(Collected data entries)
########################################

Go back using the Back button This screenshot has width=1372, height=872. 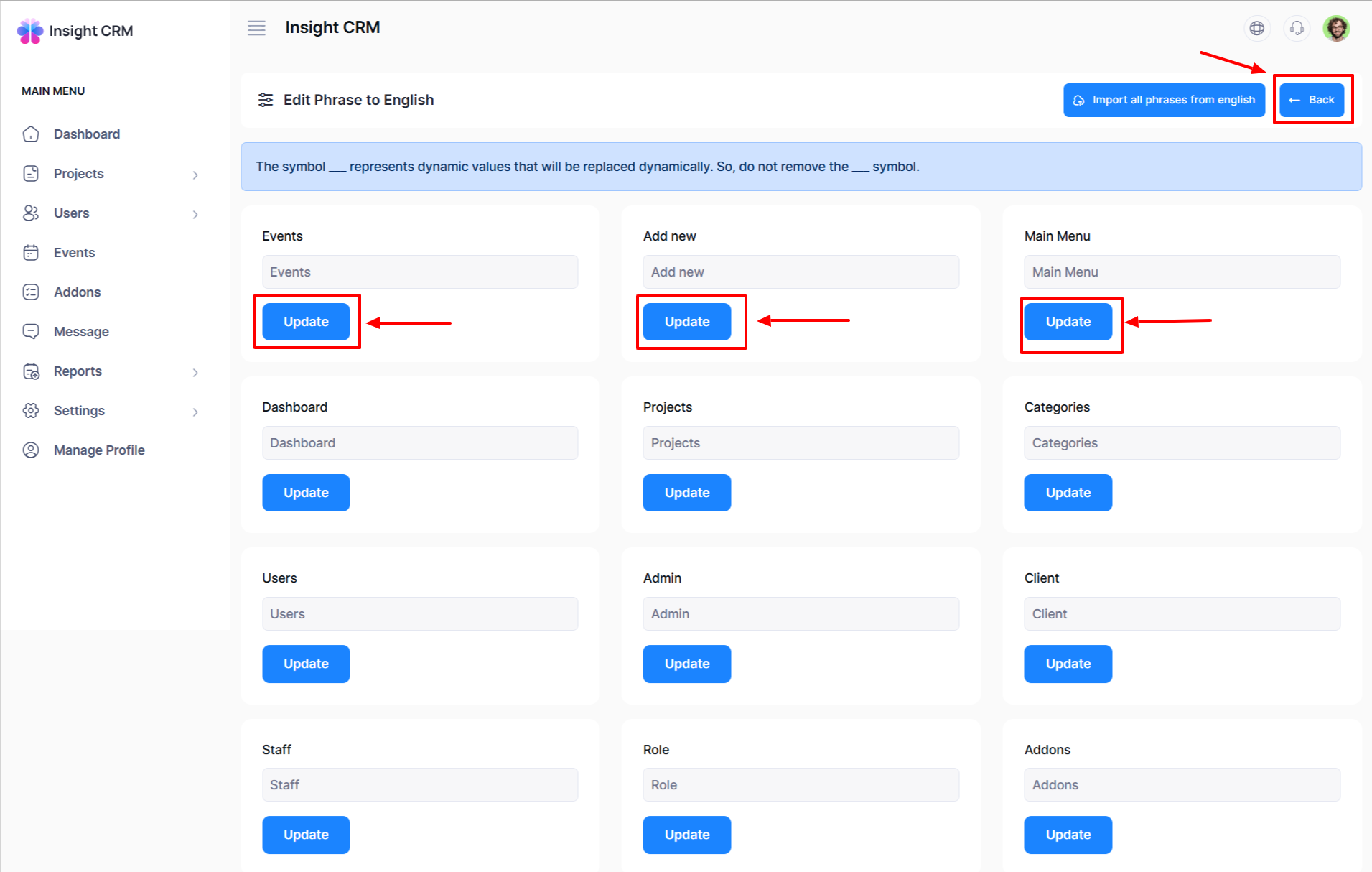pos(1312,100)
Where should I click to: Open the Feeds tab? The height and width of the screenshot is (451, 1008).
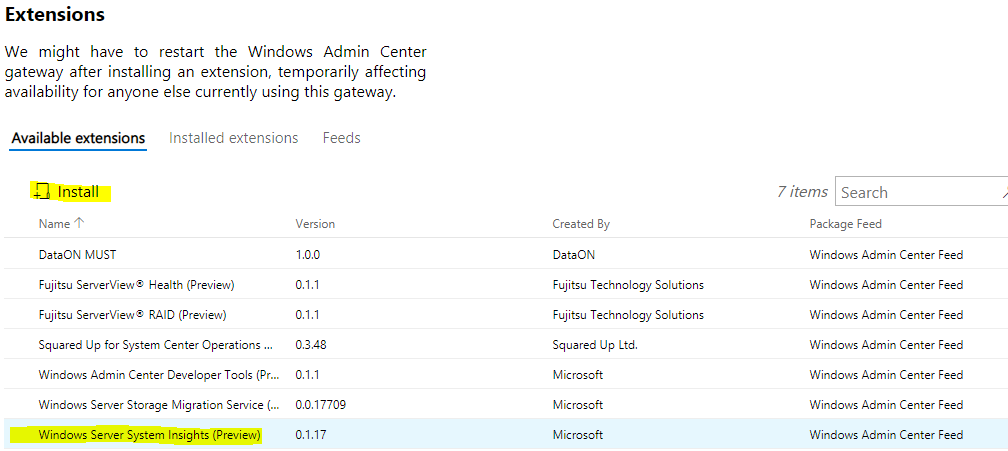341,138
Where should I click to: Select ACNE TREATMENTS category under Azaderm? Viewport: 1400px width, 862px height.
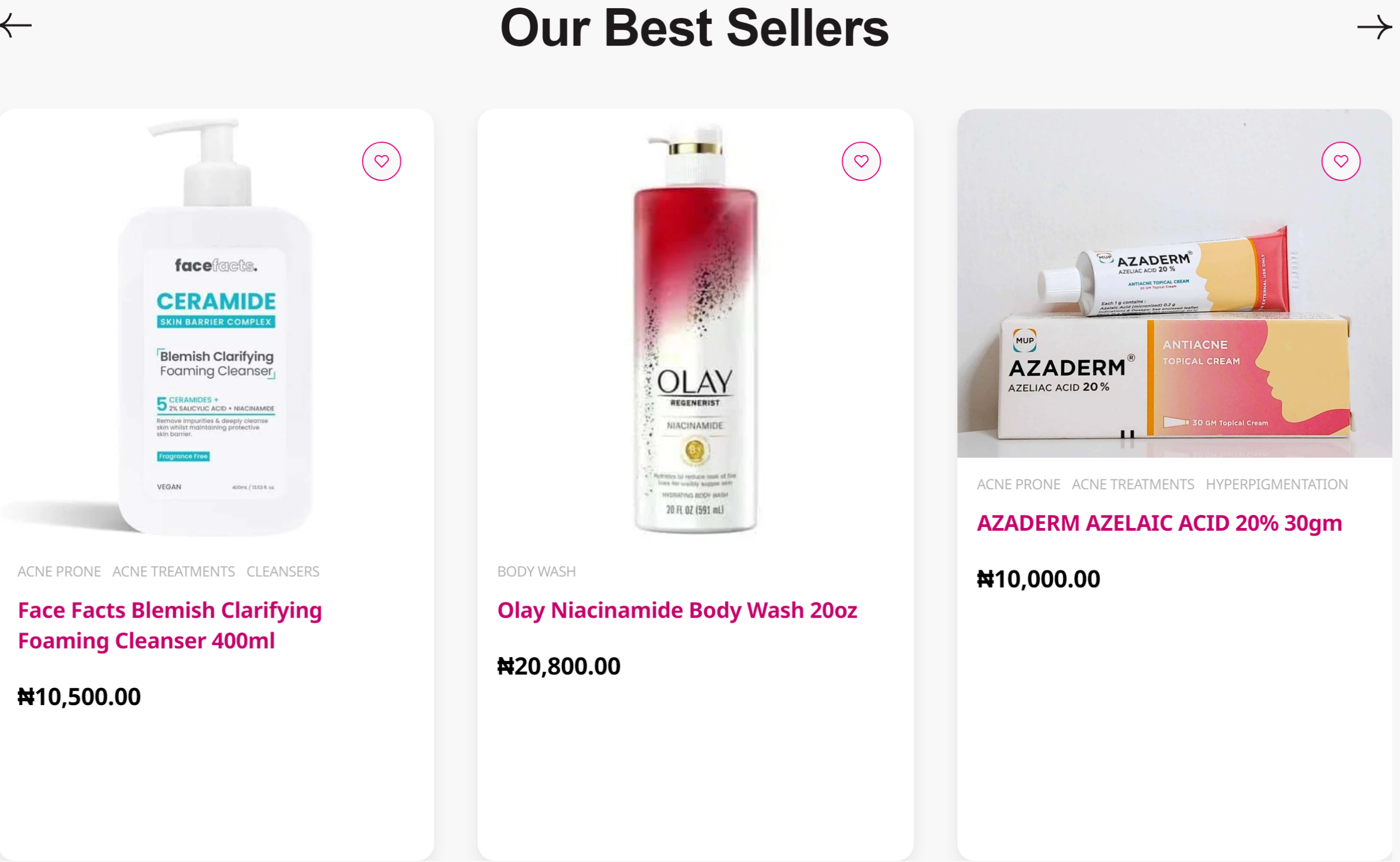coord(1133,484)
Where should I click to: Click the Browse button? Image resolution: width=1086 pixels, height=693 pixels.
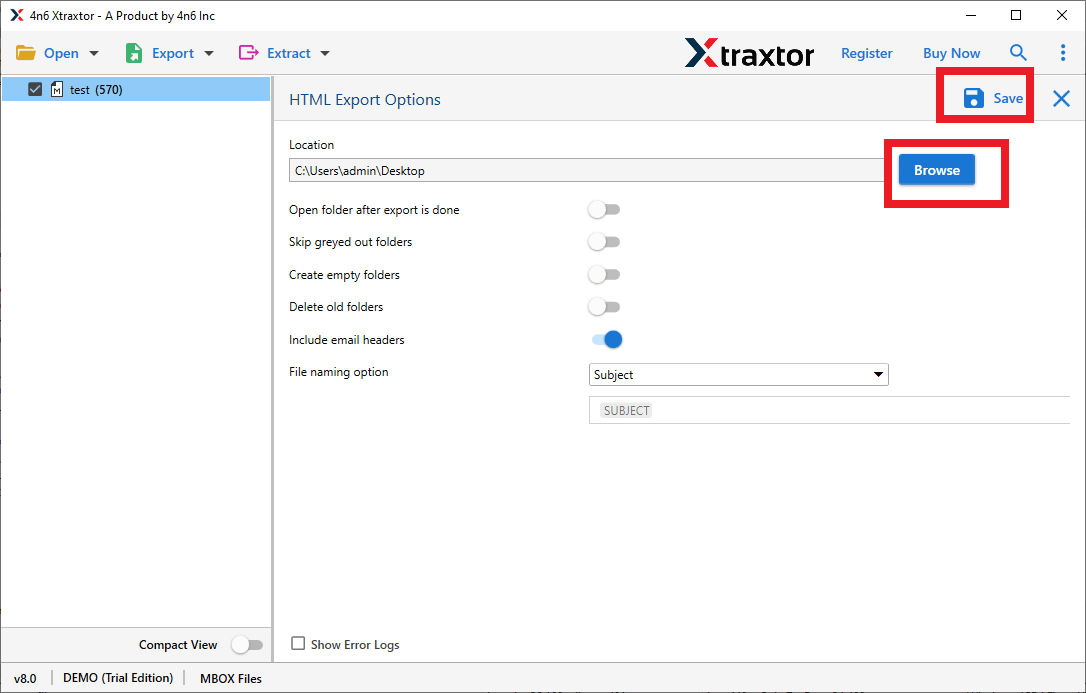pos(935,170)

########################################

### Exercise directions
Please copy the data above word for word, but only from the line that contains "Where should I click to: Click" through the final line, both included, and without the pictures.

### Exercise output
Where should I click to: Click the Browse button? Image resolution: width=1086 pixels, height=693 pixels.
pos(935,170)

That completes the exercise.